The land of the Free, indeed.

publius
February 7, 2006, 05:27 PM
When you think about it, I think that cities have a point about taking care of slums/blighted lands. But it's an entirely different point when you start talking about homes that can't be legally condemned by an inspector mearly peering in the door. I understand that in many of those cases that the city was able to bribe the owners of the property into selling legitamitly. In other cases you had properties where the owners couldn't be found or there were violations like failure to pay property taxes where they took the property that way.

That bridge was crossed in 1954, IIRC. The majority opinion in Kelo relied upon the precedent set when an established store, in good condition and profitable, was seized under eminent domain because it was in a slum, and redeveloping the entire slum was the "public use" served by the government action. The increase in value and employment which will result from a planned economy serve the public use every bit as much as a public road, for example, or so the story goes. Read it for yourself (http://straylight.law.cornell.edu/supct/html/04-108.ZO.html), if you are not already too nauseated.

publius
February 7, 2006, 05:36 PM
Sorry folks. But none of us really own our land. Do a search on the term "Fee Simple" to understand. :cuss:


And oy, but we have that eminent domain BS over here too.

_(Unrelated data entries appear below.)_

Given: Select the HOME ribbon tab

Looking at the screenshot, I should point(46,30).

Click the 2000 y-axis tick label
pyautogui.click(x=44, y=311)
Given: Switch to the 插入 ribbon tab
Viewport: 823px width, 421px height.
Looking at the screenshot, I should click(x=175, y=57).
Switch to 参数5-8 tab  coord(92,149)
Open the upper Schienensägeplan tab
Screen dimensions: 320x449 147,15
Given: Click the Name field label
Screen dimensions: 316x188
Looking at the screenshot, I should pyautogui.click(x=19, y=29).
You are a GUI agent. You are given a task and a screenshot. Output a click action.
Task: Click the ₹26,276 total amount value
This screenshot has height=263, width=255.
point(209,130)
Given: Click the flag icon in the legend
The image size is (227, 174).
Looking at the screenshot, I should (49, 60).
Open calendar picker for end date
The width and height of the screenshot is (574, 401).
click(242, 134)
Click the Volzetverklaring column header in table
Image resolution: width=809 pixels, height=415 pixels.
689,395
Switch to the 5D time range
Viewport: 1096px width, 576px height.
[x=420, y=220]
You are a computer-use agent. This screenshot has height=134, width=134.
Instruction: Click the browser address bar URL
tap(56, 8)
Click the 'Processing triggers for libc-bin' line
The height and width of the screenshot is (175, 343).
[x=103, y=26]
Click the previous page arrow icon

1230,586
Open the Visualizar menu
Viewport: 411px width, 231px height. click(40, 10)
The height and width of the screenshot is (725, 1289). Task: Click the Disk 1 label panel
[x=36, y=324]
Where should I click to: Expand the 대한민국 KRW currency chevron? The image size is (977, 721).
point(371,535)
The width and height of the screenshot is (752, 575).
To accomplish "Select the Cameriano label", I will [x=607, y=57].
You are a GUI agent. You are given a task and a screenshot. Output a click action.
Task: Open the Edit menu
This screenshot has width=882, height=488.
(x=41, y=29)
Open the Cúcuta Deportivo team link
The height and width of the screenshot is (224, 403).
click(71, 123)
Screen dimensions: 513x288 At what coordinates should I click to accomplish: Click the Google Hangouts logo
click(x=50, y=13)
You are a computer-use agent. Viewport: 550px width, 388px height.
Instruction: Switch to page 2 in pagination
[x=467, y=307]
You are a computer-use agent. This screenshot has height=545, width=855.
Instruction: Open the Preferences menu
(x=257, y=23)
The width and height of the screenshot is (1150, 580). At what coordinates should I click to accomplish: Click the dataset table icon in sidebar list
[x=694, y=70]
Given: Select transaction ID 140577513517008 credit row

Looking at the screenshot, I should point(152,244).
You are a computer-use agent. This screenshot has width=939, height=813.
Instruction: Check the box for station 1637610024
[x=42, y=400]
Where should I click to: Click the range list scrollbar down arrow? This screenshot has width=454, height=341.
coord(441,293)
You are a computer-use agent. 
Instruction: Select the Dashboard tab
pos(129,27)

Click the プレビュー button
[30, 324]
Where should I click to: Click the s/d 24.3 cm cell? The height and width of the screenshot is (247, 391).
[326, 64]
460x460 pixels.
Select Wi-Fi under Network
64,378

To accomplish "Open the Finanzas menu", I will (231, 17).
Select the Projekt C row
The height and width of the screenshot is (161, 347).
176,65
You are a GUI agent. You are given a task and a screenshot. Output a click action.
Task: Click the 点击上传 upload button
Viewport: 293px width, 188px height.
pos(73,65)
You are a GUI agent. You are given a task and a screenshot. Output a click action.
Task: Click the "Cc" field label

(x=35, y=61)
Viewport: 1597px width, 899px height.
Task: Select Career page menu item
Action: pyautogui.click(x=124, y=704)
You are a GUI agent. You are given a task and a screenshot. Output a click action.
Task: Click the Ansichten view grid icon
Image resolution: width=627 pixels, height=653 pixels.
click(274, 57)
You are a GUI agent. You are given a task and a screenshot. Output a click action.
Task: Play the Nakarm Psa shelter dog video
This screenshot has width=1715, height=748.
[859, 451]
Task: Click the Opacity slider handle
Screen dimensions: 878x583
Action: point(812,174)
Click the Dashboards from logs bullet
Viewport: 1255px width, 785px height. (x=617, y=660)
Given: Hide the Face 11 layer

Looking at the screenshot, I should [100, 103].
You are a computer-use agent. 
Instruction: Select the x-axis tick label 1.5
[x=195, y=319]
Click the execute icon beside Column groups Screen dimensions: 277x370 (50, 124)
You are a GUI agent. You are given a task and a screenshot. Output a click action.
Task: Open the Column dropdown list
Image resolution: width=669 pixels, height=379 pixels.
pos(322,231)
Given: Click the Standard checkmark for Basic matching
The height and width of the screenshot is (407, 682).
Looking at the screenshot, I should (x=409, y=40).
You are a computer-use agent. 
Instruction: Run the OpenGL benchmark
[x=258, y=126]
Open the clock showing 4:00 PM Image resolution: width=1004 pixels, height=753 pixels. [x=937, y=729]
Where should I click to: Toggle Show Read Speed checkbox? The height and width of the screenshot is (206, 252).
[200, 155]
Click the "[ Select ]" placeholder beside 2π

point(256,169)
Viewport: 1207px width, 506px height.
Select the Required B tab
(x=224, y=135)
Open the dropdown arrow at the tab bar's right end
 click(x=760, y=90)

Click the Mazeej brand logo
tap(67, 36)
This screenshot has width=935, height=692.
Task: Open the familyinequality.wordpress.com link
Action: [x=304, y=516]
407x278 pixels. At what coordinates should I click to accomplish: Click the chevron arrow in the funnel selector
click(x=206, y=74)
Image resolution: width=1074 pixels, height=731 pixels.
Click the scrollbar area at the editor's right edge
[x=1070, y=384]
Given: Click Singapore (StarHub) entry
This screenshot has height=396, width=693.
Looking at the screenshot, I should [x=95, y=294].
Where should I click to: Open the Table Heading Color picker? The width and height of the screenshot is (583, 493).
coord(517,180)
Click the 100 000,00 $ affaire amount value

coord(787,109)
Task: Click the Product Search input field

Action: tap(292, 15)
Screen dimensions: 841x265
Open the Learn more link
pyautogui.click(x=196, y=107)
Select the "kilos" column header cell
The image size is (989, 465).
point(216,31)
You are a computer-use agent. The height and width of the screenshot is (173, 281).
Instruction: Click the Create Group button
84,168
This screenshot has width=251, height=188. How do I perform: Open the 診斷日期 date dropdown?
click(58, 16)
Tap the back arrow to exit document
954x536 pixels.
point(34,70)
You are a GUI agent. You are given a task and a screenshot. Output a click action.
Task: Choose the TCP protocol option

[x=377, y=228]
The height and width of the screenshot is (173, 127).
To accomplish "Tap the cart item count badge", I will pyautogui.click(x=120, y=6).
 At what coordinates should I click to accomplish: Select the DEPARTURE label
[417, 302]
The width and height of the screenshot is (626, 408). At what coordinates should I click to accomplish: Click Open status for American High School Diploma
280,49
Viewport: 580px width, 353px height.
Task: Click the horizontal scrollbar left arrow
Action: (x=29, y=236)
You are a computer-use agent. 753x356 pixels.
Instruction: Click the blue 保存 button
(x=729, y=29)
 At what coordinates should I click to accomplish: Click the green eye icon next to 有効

Al, I can call the Sheriff to kick people out of here. The State will protect my title to my land. It sure seems like I own it in a lot of ways...

I have the same question for you and for horge: can you think of a better system? Everyone wants roads, and we want some government buildings and things for public use. Sometimes, in order to have a functional government infrastructure, eminent domain will be necessary, IMHO. I just wish this (http://straylight.law.cornell.edu/supct/html/04-108.ZD1.html) had been the majority opinion in Kelo.

Kodiaz
February 7, 2006, 05:41 PM
Well after 70 odd years of abusing the 2nd amendment. They've started to infringe on the rest of our rights. Maybe they should call it the Bill of privileges and make it official. I'm not saying this is a Republican thing, the Dems. would be no better. This is a govt. problem, it is too big now and is hungry for more and more power.

vynx
February 7, 2006, 05:50 PM
NO one ever owns the land - if you think you do try burying waste or digging a tunnel to China - or diggin up your lot and selling the dirt - not allowed.

What you do own is more valuable it is "A bundle of rights" to a certain area. It does not extend down to the center of the earth or outward to the moon.

Often it does not include "mining" rights or "water" rights or "mineral -oil" rights

A "bundle of rights" is the only correct answer. If I learned one thing as a Real Estate Major in college it was that - there is no other answer allowed.

What these rights consist of is the issue at stake here. The federal eminent domain issue will say you do NOT have the right to unlimited use and sole decision making about your occupation right to your "land" (land is not a good word to use think GPS positions).

I think the bundle of rights should begin with right to Life, Liberty and Pursuit of Happiness which the federal eminent domain ruling seems to invalidate.

PCGS65
February 10, 2006, 12:51 PM
Well after 70 odd years of abusing the 2nd amendment. They've started to infringe on the rest of our rights. Maybe they should call it the Bill of privileges and make it official. I'm not saying this is a Republican thing, the Dems. would be no better. This is a govt. problem, it is too big now and is hungry for more and more power.
+1 well put Kodiaz. It's like cancer.